Your patients may need the services of a respiratory therapist, but your organization may have not have a therapist, or may have one part-time. We can assist in situations such as these with our telehealth platform for on-demand, bedside access to a professional respiratory therapist.

How does it work?

rtNOW is unique and a first in the respiratory care field. A user can connect directly with a respiratory therapist by simply
tapping an icon. The provided iPad (on a rolling, medical grade stand) uses high quality video, allowing our respiratory therapist to not only answer questions, but view settings on respiratory equipment, visually assess a patients’ status, and troubleshoot equipment issues.

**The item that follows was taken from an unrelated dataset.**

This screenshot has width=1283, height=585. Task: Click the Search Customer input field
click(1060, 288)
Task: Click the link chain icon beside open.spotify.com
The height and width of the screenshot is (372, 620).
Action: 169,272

When we begin working with your organization we will do a comprehensive review of your current respiratory therapy
policies, making suggestions that follow clinical practice guidelines. We will make sure your patients are getting the very
best in current treatment pathways. In addition we will suggest opportunities for how rtNOW can be used.

Is it user friendly?

Absolutely! We have paired an Apple iPad encased in an antimicrobial protective case with a hospital grade wheeled stand.
It is a setup that is easy to transport and easy to use. Your staff will feel confident in using it daily.

Who answers the calls?

We hire only experienced, licensed, professional respiratory staff, with excellent critical thinking skills. The respiratory call
staff have an average of 22 years of experience.

What are the technology requirements?

We provide all needed technology, from the software to the hardware. The only thing your organization needs to
provide is a strong and secure wifi connection.

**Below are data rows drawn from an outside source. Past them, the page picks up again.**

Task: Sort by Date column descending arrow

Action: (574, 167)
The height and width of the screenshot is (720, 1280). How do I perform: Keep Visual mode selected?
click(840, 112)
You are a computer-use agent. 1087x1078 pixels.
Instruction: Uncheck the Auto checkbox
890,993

Does this mean we don’t need to have an RT on staff?

The beauty of rtNOW is another set of professional eyes available 24/7. We can support your organization whether you
employ a respiratory therapist or not. If your organization has a RT on staff, we are a valuable resource for nights,
weekends, or anytime your respiratory therapist needs a peer-to-peer consult. If you don’t employ a respiratory therapist,
you can rest easy knowing that your staff can still have access to a therapist at the point of care when they need it.  If you would like boots-on-the-ground as well, our parent company CORE Staffing specializes in staffing respiratory therapists.

Is it expensive?

Compared to not being able to provide specialized respiratory therapy assistance to patients in need, the cost for rtNOW is
minimal. In fact, preventing a single readmission or transfer can pay for an entire year of the rtNOW service.  Consider the cost-savings of having respiratory coverage for your staff and patients on weekends, holidays, and snow days (for your northerners).  In addition, consider the HR and time savings to your company.  Our RTs are experienced, trained, and ready to help at the tap of a button.  It is a cost-effective, turn-key solution.

Our staff can do this. Why would we need rtNOW?

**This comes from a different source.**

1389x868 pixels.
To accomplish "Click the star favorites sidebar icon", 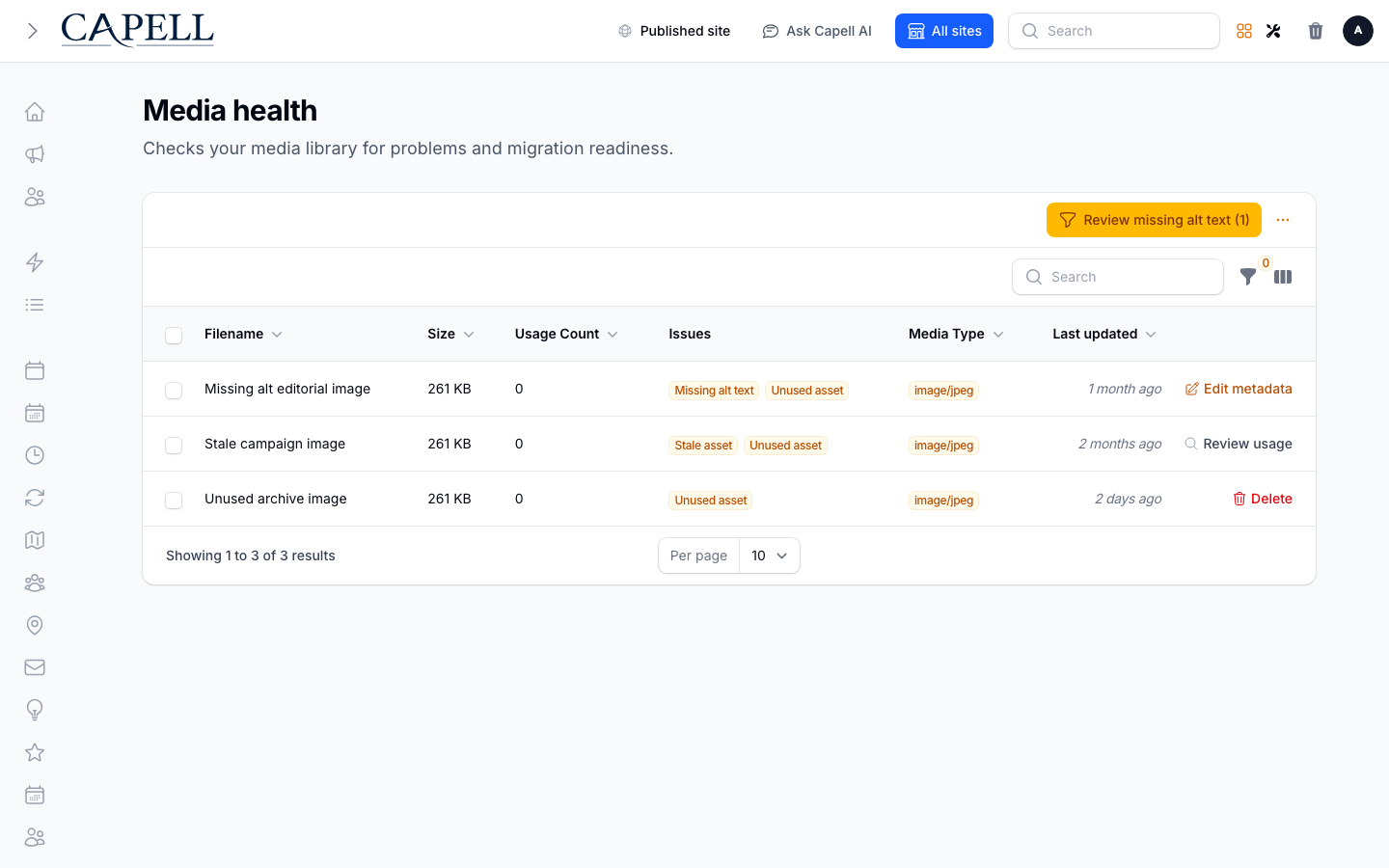I will point(35,752).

We believe that patients with pulmonary conditions deserve to have access to the services of a respiratory therapist.
Respiratory therapists are the only health care professional specifically trained in lung physiology and disease
management. The benefit of this availability of this skill set has been proven to save money and resources by reducing, if
not eliminating, misallocation of resources. Studies conducted as far back at 1996 have proven that protocols directed by
and implemented by respiratory therapists are more effective at reducing the cost of care and improving outcomes. 1, 2, 3, 4

 

 

1 Stoller JK. The rationale for therapist-driven protocols. Respir Care Clin N Am 1996;2(1):1-14.
2 Stoller JK. 2000 Donald F. Egan Scientific Lecture. Are respiratory therapists effective? Assessing the evidence. Respir Care 2001;46(1): 56-66.
3 Kollef MH, Shapiro SD, Clinkscale D, Cracchiolo L, ClaytonD, Wilner R, Hossin L.
The effect of respiratory therapist-initiated treatment protocols on patient outcomes and resource utilization. Chest 2000: 117(2):467-475.
4 Modryamien, A.M., Stoller, J.K., “The Scientific Basis for Protocol-Directed Respiratory Care”, Resp Care, Oct 2013, Vol 58, No 10.